This is a very complicated situation. I understand that this is very painful for you but I do think you are asking the wrong questions. Your boyfriend didn’t put you in this position — at least not by himself. You are very much a part of it.
First, let me make this clear — non-consensual sex is never okay (unless it is a part of pre-agreed-upon sexual play). What you describe could very well be considered rape or sexual assault and it’s something you should consider reporting to the police if it continues and you have no further interest in this relationship.
The two of you haven’t developed a normal intimate life in spite of the fact that you’ve been together for 5 years. Something about sex makes you panic. When you do anything that approaches being fully sexual, you feel guilty. He’s been masturbating but has grown increasingly frustrated. He doesn’t want to be intimate with himself. He wants to be intimate with you and settles for getting something from your feet. You seem to be able to be more sexual when you are “half asleep” which means you give crossed messages. He takes you up on it even though he knows better. You both end up feeling terrible.

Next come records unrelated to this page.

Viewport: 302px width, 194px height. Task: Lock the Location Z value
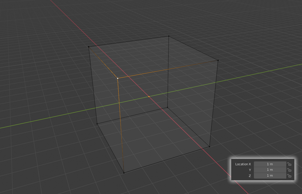click(x=289, y=176)
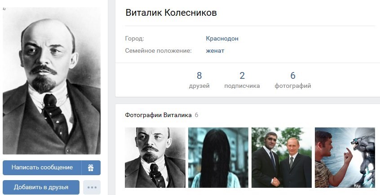Click the Виталик Колесников profile name

pyautogui.click(x=171, y=13)
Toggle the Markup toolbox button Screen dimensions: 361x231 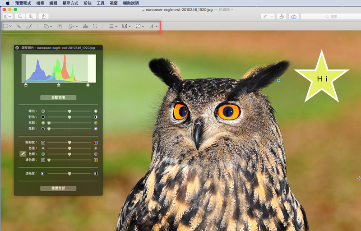[294, 17]
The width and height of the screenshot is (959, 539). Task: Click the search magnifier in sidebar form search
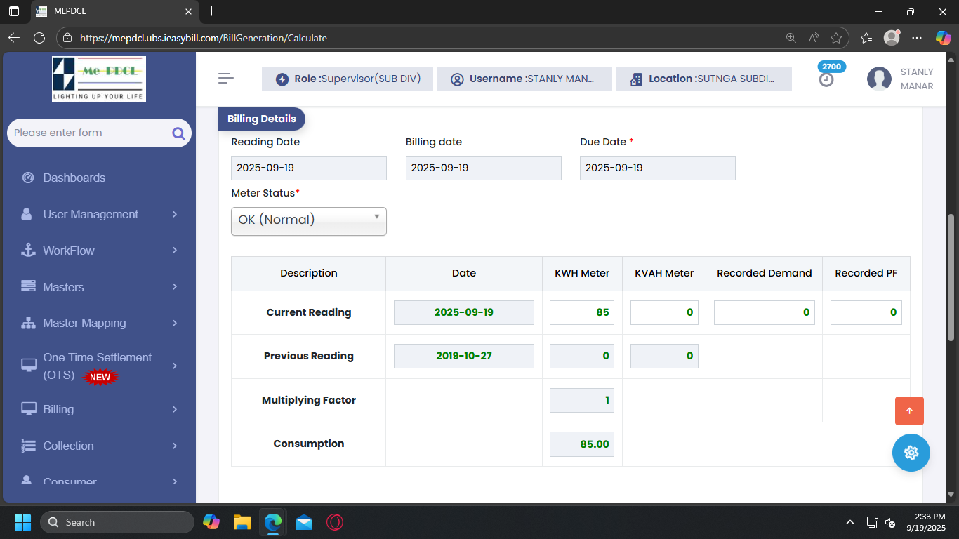coord(178,133)
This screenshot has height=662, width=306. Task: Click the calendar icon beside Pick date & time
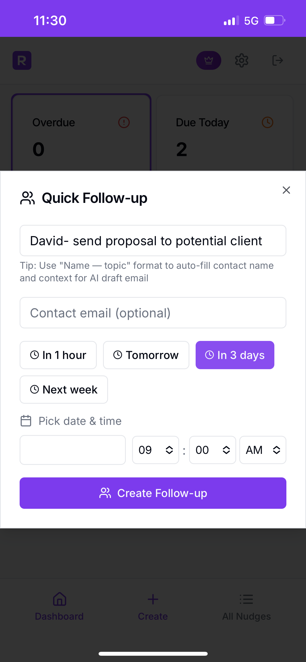pos(26,421)

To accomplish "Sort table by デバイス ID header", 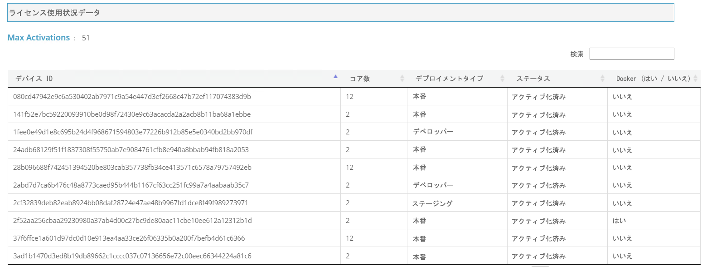I will coord(34,79).
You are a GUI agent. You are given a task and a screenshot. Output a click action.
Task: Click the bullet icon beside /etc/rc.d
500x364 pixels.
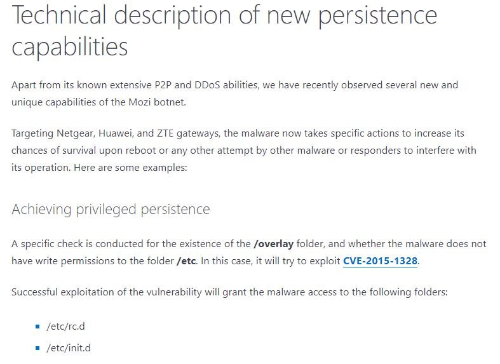click(37, 327)
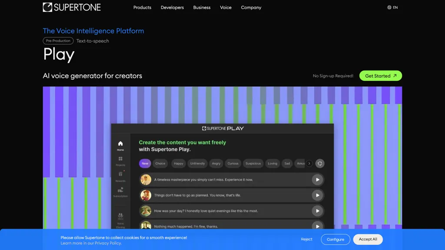Play the first voice sample

click(318, 179)
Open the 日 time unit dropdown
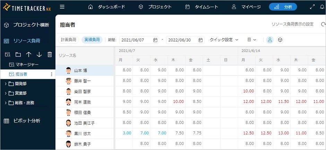This screenshot has width=326, height=150. (251, 40)
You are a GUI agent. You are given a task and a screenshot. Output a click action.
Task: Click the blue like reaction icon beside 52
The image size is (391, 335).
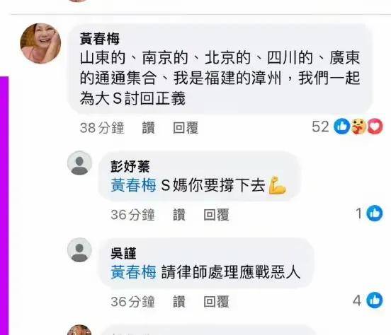tap(342, 127)
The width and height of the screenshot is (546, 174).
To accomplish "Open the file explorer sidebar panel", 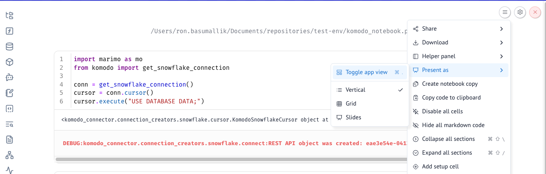I will [9, 16].
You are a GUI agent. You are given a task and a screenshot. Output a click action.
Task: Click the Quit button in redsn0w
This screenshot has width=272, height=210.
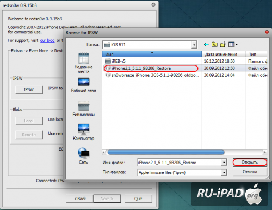138,199
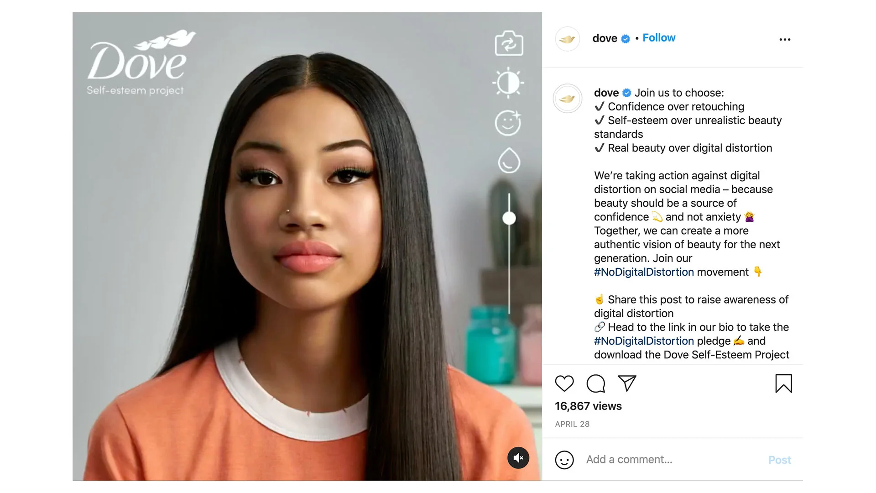Open the dove profile avatar in the header

click(x=568, y=39)
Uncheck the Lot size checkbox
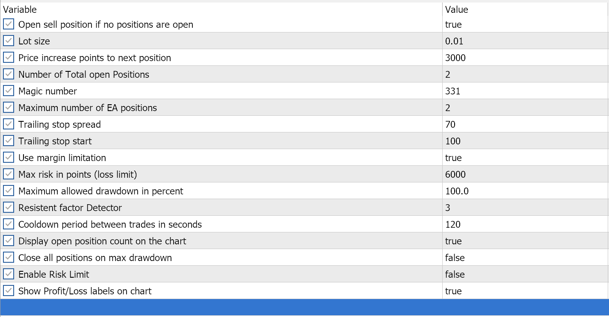 9,41
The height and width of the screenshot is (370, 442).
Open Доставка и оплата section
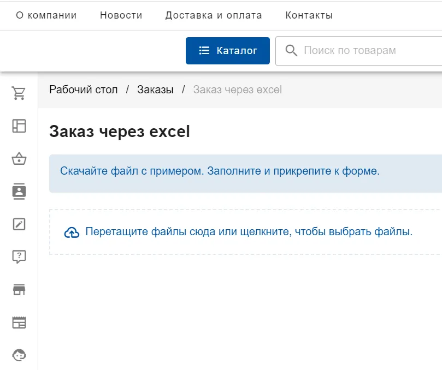click(x=214, y=15)
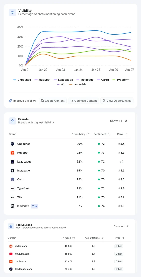Toggle Typeform series in chart legend

pyautogui.click(x=121, y=80)
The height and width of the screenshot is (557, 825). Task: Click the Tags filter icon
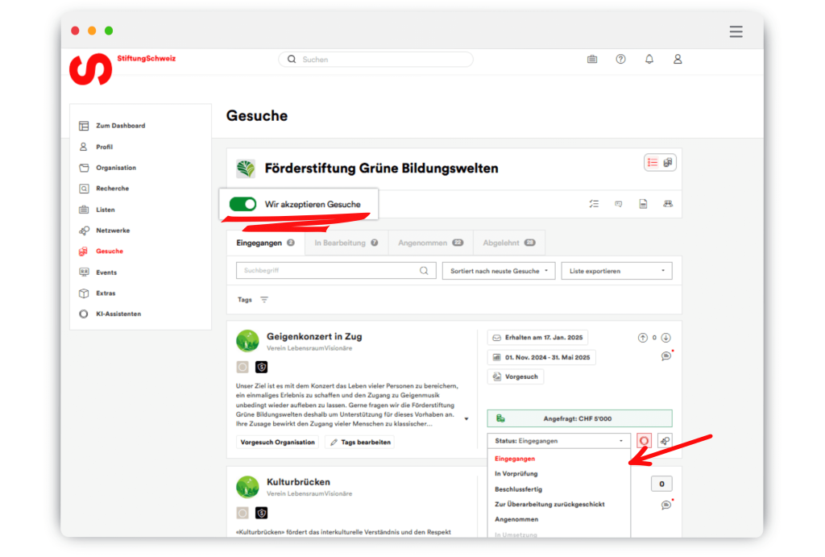coord(264,300)
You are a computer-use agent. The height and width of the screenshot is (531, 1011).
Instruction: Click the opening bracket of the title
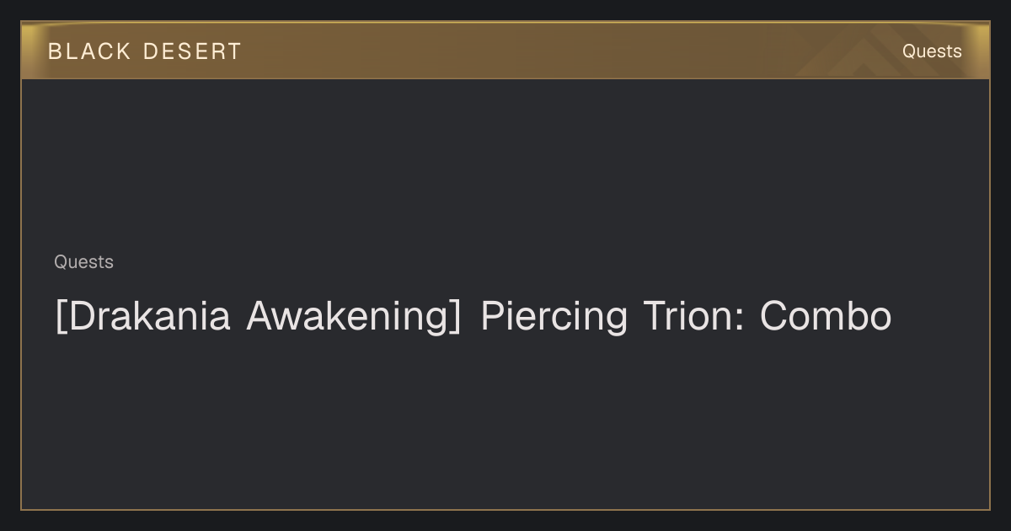pyautogui.click(x=60, y=318)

And this has been going on for years? It’s a wonder the two of you are together.
I don’t think this is an issue of forgiveness. It’s an issue of serious sexual dysfunction in an otherwise seemingly good relationship. It doesn’t matter how the issue started. That is probably lost somewhere in the last 5 years. What matters is that you are both now stuck in a cycle that is disturbing to your both and that could very well end the relationship.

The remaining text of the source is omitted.